▸ **To be done**
Copy out the items below word for word, starting at the line that contains "Select the small font size 小" and ending at the line that contains "Looking at the", and leave the pictures out of your answer.

▸ **Record list**
────

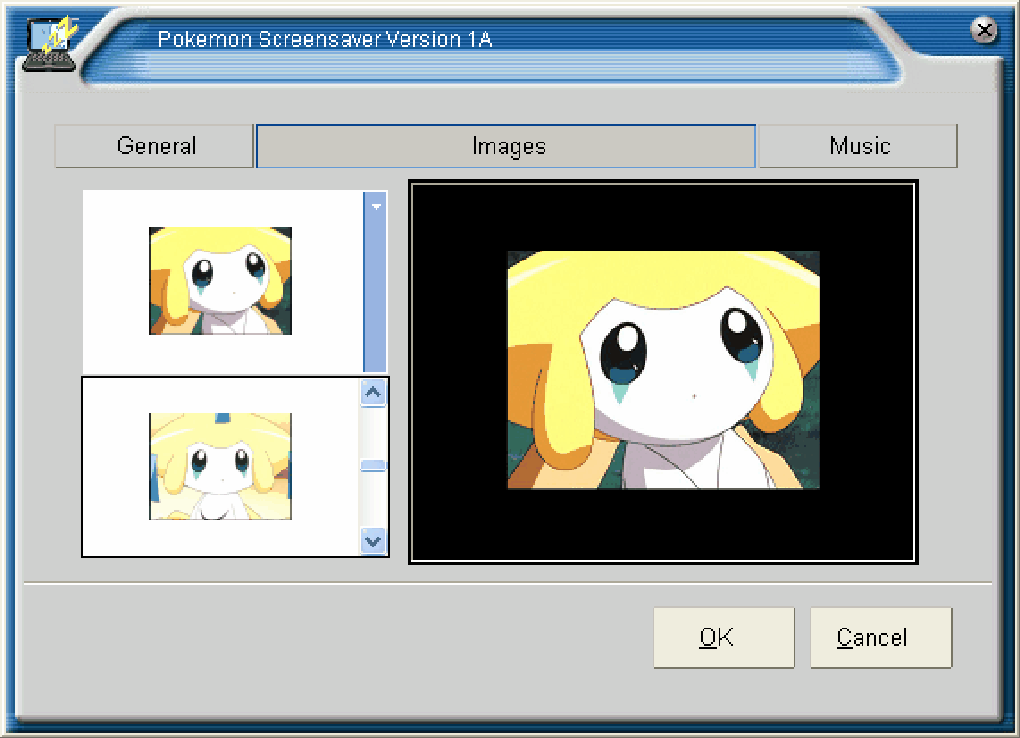Cancel the screensaver configuration
This screenshot has width=1020, height=738.
(880, 637)
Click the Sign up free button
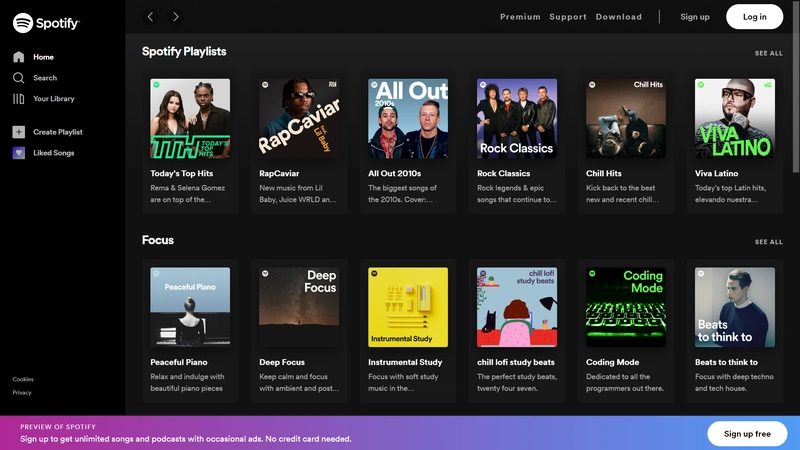Viewport: 800px width, 450px height. pyautogui.click(x=747, y=434)
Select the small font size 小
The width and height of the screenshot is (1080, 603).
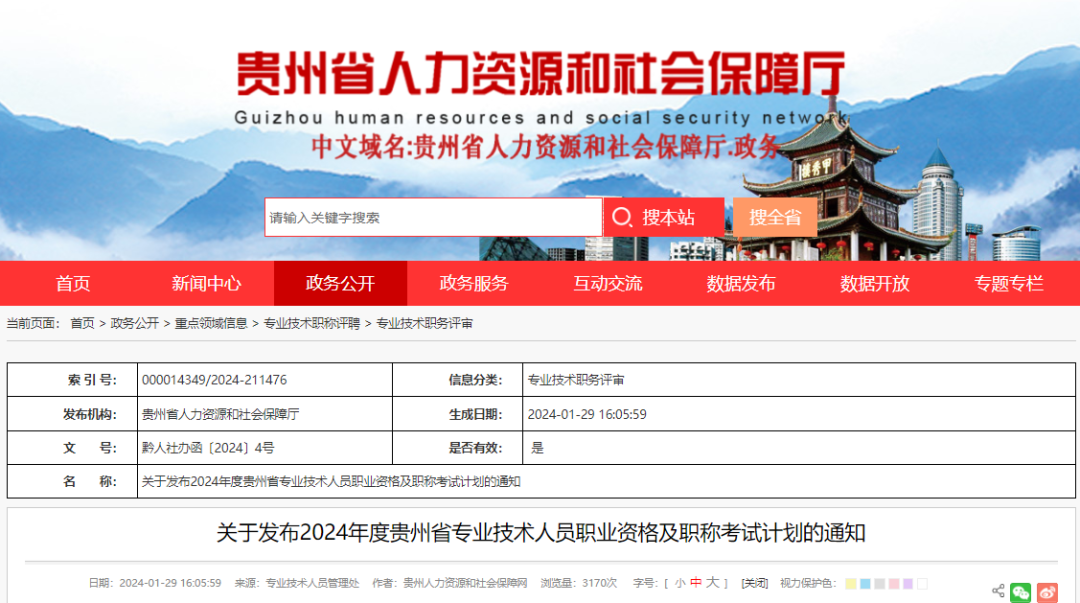point(679,584)
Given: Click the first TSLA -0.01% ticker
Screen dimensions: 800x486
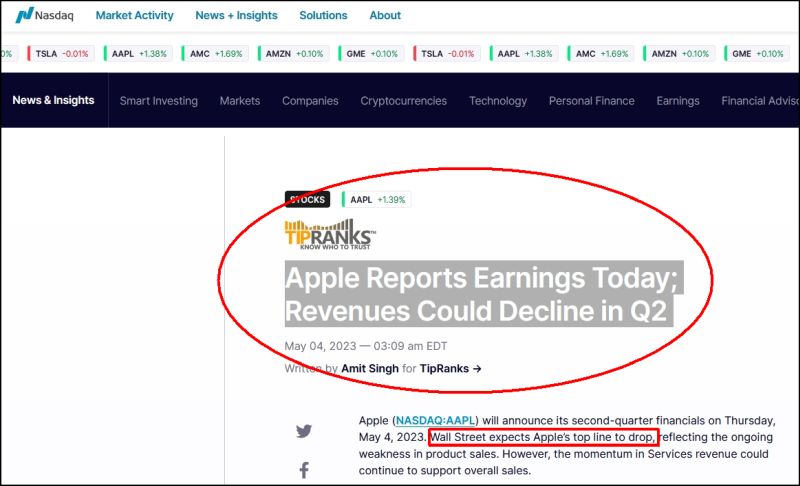Looking at the screenshot, I should tap(57, 54).
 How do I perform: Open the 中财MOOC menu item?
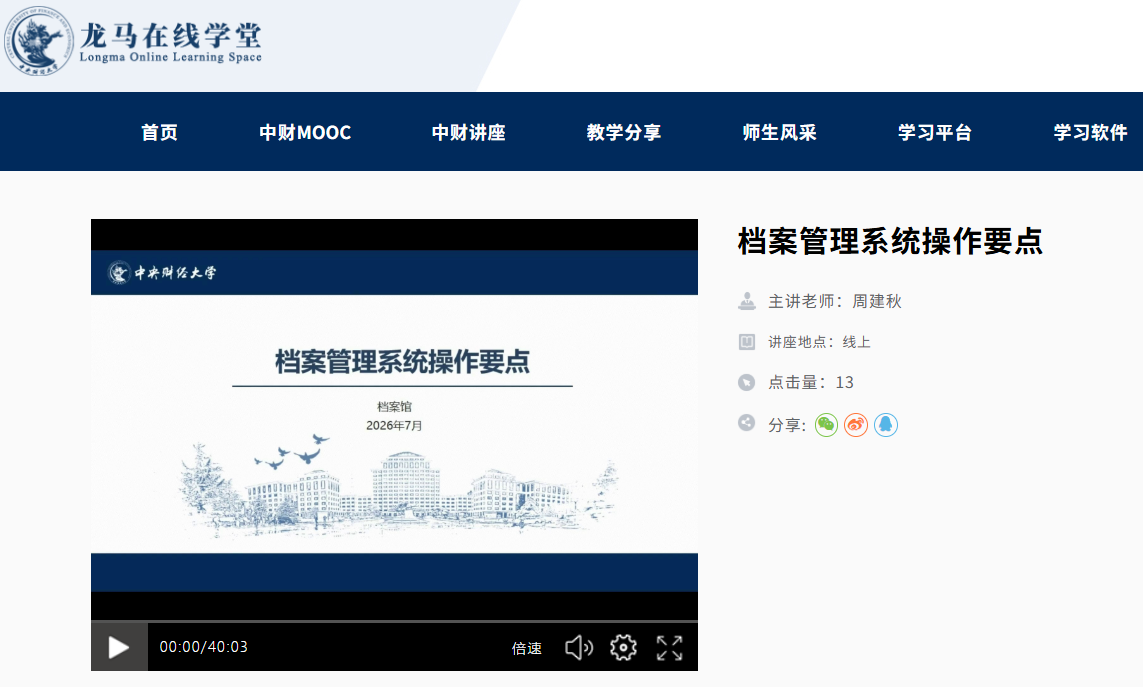click(x=305, y=132)
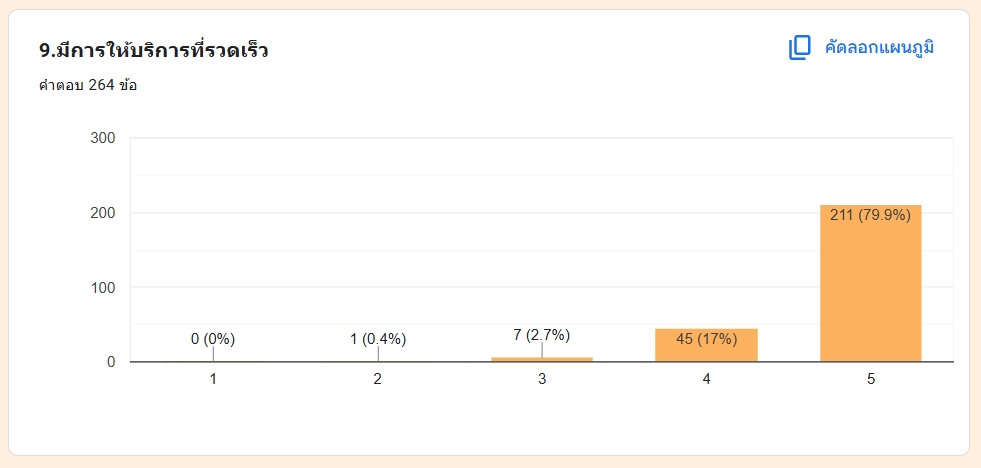Click the 100 y-axis value
This screenshot has width=981, height=468.
click(x=104, y=288)
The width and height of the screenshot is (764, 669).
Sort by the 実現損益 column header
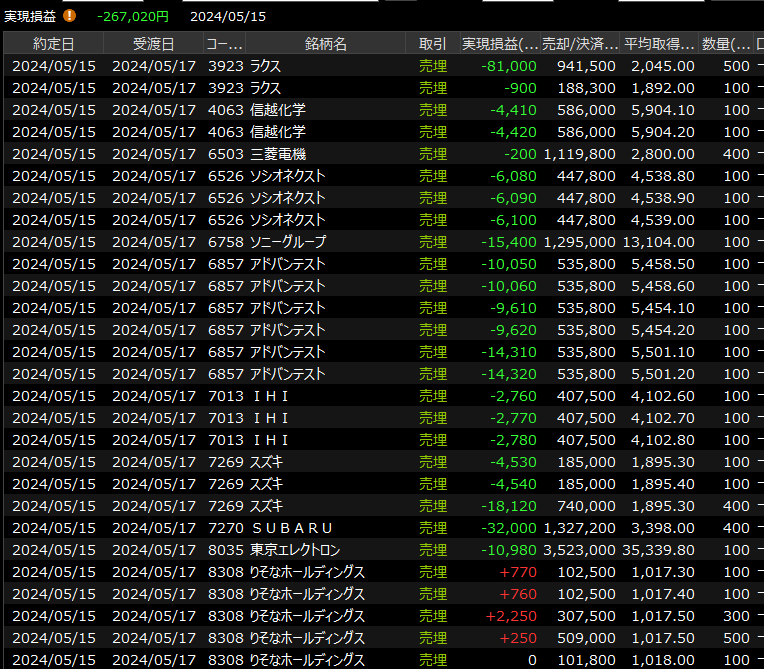500,43
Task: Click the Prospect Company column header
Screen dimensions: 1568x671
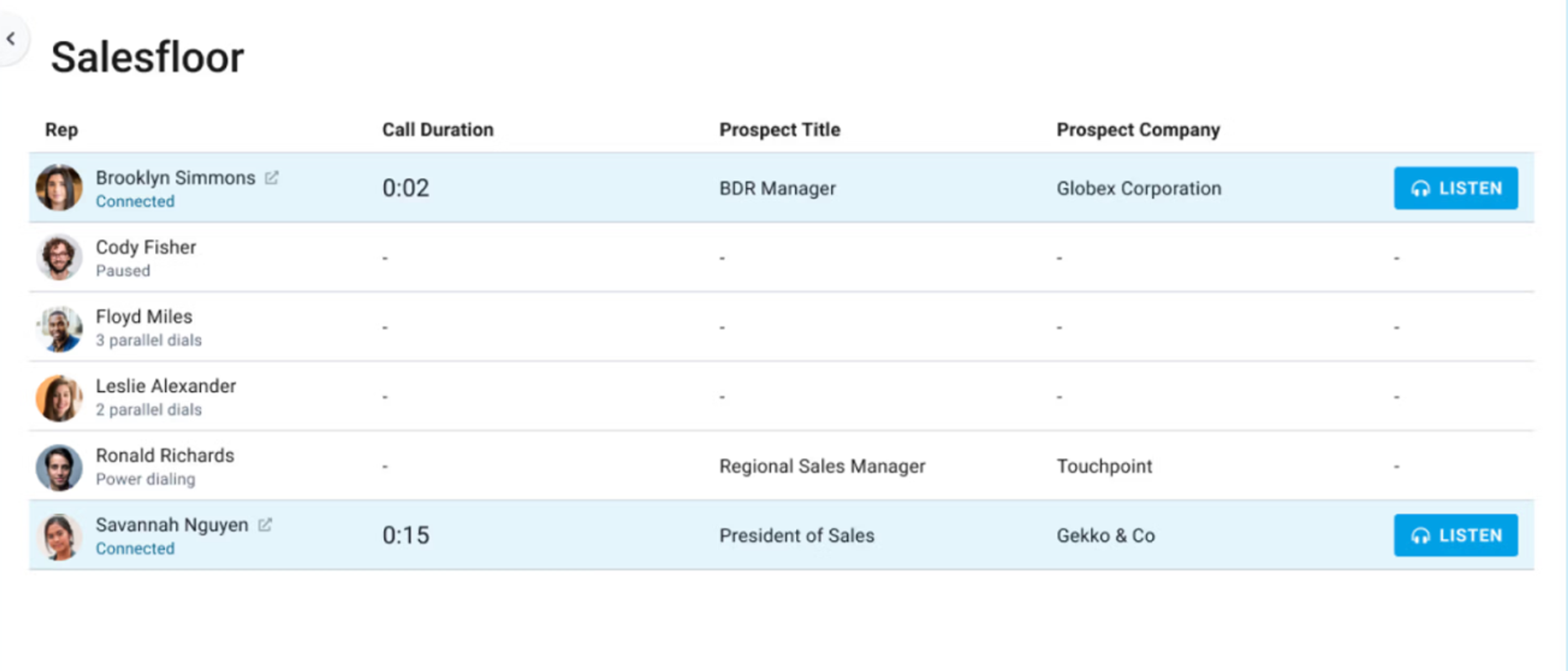Action: tap(1138, 130)
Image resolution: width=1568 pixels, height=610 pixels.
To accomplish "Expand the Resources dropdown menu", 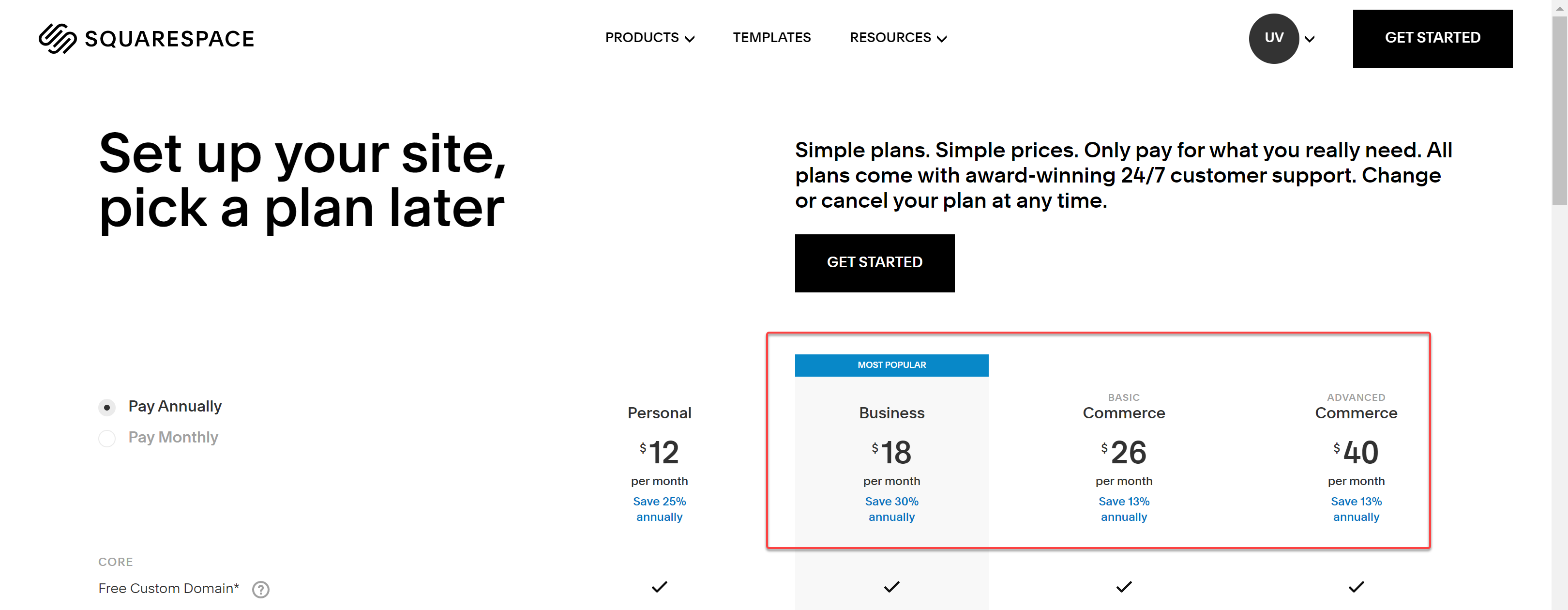I will click(x=898, y=38).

────

▸ **Expected answer**
Select the small font size 小
The width and height of the screenshot is (1080, 603).
point(679,584)
Given: Click the first TSLA -0.01% ticker
Screen dimensions: 800x486
Looking at the screenshot, I should tap(57, 54).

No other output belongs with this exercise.